Let A be the set {1,3,5,7,9} and B be the set {1,2,4,8}. Let U be the set {1,2,3,4,5,6,7,8,9,10}. What are the characteristic sequences X^A and X^B? See P. 55 Example 2.2.3.

Transcribed Image Text:

**Example 2.2.3: Characteristic Sequences** If \( U \) is the set of the first 10 odd positive integers, \( A \) is the subset of primes in \( U \), and \( B \) is the set of multiples of 3 in \( U \), then \[ \begin{align*} U &= \{ 1, 3, 5, 7, 9, 11, 13, 15, 17, 19 \} & // x_i = 2i - 1. \\ A &= \{ 3, 5, 7, 11, 13, 17, 19 \} \\ B &= \{ 3, 9, 15 \} \\ X^A &= (0, 1, 1, 1, 0, 1, 1, 0, 1, 1) \\ X^B &= (0, 1, 0, 0, 1, 0, 0, 1, 0, 0). \end{align*} \] Characteristic sequences may be used as an implementation model for subsets of any given indexed set \( U \).
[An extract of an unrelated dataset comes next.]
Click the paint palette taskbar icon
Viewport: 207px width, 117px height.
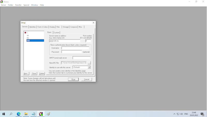48,114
The set operations may be done on these sequences: \[ \begin{align*} X^{A \cap B}(i) &= X^A(i) \times X^B(i); \\ X^{A \cup B}(i) &= X^A(i) + X^B(i) - X^A(i) \times X^B(i); \\ X^{A \setminus B}(i) &= X^A(i) - X^A(i) \times X^B(i). \end{align*} \] If \( A \subseteq B \) then \( X^A(i) \leq X^B(i) \) for each index \( i \), and \[ |A| = \sum_{i=1}^n X^A_i. \]